Where Are You Now? Ltd
- Website type: Travel & lifestyle social network
- Founded: 2002; 24 years ago
- Founders: Peter Ward, Jerome Touze, Mike Lines
- Industry: Internet
- Employees: 21 (July 2016)
- Divisions: London, Cape Town, Szczecin
- Website: www.wayn.com
- Current status: Closed

= WAYN (website) =

Social travel website

WAYN (an acronym for Where Are You Now?) was a social travel network. Its stated goal is to help discover where to go and meet like-minded people. WAYN was the brain child of entrepreneurs Jerome Touze and Peter Ward and was founded in 2002.

Like other social networking services, WAYN enabled its users to create a profile and upload photos. Users could search for other users and link them to their profiles as friends. The founders part-exited the business in 2006 in a $11m deal to DFJ Esprit and valuing the company at $46m. In 2015 it claims to have over 20 million users. By 2013, the site grew to 22 million registered users, growing at a daily rate of 5,000 new users and adding 25,000 new travel photos every day. In late 2016, the website was bought by Lastminute.com in an asset purchase deal at terms that were not disclosed.

The acquisition meant that Wayn's database of users and content was added to The Travel People, lastminute.com's media division. The Travel People claims to reach 43 million monthly unique visitors every month across all its brands (Lastminute.com, Rumbo, Volagratis, Bravofly and Jetcost).

== History ==
WAYN was founded in 2004 in London by Jerome Touze (Co-CEO), Peter Ward (Co-CEO) and Mike Lines (CTO), after Jerome came up with the idea to connect people based on their location while having a few beers in their local pub. Jerome had the original concept, but he didn't have any technology skills to make it a reality. He was working at the time at a consultancy firm in London, and connected with Peter Ward with a likeminded approach to entrepreneurship. Peter, was very close friends with Mike Lines, who was the lynchpin in the whole program and built the entir wayn service including its full website and backend services single handidly.

WAYN initially grew through word-of-mouth and reached almost 50,000 members by the end of 2004. Following its relaunch in May 2005 it reached over 2.5 million members by the end of 2005. On 26 March 2012 the site claimed "over 19.1m members".

The business started with initial seed funding in 2003 from the original founder of Friends Reunited.

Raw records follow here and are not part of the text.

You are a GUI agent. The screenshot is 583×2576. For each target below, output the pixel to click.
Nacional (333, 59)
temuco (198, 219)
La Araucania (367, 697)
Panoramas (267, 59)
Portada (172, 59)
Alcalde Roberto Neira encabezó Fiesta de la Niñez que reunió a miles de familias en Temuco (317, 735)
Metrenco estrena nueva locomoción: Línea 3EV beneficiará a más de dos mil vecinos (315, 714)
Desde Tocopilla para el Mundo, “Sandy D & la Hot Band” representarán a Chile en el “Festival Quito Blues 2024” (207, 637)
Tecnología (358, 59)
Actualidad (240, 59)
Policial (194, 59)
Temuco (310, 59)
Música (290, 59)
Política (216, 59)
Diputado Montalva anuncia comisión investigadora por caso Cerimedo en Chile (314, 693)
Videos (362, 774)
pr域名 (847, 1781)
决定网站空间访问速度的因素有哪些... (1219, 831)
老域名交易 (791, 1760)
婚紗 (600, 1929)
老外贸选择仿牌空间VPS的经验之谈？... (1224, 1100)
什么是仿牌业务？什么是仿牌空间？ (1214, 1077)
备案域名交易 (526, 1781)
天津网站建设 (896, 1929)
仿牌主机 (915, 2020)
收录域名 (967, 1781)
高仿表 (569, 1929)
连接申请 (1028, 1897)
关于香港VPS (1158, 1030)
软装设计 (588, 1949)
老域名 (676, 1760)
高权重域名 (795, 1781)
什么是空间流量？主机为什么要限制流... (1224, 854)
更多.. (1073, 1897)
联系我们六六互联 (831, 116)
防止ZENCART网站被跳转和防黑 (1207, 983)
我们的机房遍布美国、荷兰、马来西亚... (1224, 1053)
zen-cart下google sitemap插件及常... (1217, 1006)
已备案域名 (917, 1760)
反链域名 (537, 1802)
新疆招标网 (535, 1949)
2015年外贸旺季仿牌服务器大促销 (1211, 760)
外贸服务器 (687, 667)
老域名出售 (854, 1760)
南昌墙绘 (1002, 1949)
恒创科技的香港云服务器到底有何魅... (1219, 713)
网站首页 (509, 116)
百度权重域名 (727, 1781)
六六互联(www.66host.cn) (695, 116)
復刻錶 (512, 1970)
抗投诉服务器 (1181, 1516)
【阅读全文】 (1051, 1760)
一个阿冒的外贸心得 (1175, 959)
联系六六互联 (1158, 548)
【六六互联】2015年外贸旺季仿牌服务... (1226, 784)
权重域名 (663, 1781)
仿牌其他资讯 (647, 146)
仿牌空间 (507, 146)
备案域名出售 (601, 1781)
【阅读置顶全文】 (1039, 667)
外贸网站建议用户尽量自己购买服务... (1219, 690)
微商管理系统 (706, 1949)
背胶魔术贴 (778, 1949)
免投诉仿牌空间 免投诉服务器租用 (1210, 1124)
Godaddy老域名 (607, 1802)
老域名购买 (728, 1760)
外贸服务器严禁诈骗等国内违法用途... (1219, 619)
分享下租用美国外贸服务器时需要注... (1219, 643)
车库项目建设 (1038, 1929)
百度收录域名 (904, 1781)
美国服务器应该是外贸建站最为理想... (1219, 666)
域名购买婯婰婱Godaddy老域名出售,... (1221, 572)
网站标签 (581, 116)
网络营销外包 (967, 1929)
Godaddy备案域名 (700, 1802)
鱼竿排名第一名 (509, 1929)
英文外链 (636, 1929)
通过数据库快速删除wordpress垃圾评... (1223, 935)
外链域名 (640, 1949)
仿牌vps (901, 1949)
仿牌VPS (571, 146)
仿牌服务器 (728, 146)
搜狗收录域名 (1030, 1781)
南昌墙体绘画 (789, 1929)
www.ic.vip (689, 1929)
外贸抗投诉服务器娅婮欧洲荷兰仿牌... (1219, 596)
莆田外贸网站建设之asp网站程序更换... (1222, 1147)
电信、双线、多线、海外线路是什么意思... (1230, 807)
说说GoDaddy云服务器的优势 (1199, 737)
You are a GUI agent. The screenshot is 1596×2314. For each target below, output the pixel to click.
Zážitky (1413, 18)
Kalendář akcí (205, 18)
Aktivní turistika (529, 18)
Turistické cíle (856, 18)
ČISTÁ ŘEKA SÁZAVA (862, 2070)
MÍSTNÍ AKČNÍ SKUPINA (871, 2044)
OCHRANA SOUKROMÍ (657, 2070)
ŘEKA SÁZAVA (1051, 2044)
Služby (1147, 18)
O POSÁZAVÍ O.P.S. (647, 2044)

In 2006, the WAYN Founders managed to complete a part exit of the company for $11 million from DFJ Esprit and attracting famous internet entrepreneurs as investors such as Brent Hoberman (ex-founder of lastminute.com), Hugo Burge (CEO of cheapflights.co.uk), Adrian Critchlow and Andy Phillips (ex-founders of Active Hotels) and Constant Tedder (ex-CEO of Jagex, an online gaming company) and was referred to at the time as the 'Myspace of Travel'.

==Services==
WAYN users could post photos from their trips. Registered users sent and received messages using email, discussion forums, E-cards, SMS, and instant messages and Q&A. WAYN provided a destination browsing service to discover Where to go next and WAYN members could interact with each other and ask questions on the destinations through a Questions & Answers service. The site also provided Social Opinions, which generated more than 25,000 opinions daily in 2014. In 2015, WAYN announced major strategic partnerships with Booking.com to offer hotels booking to its users as well as Viator to offer tours and activities booking.

== Contact import ==
Like many other social media sites, WAYN encouraged its users to invite their friends, which in turn led to the contacts of the members to receive an invitation to join. In 2006, some members vented their frustration, claiming they were not aware that an invitation would be sent to their contacts. The company acknowledged that this process could be improved and subsequently changed the way in which invitations were generated and has also signed up with Return Path, one of the few whitelisting companies in the world that certified Emails Best Practice at the time.

== Use ==
WAYN Alexa Internet traffic ranking was 12,251 as of March 2017 down more than 2,000 position from the prior year. It claimed in 2013 to house user data for over 22 million users in 193 different countries.

== Monetisation ==
WAYN.com commercialised its website through advertising. The site also offered a membership service (VIP) for users who wished to access to travel and lifestyle benefits. Later, the site launched a travel booking service for users to book their hotels and tours globally.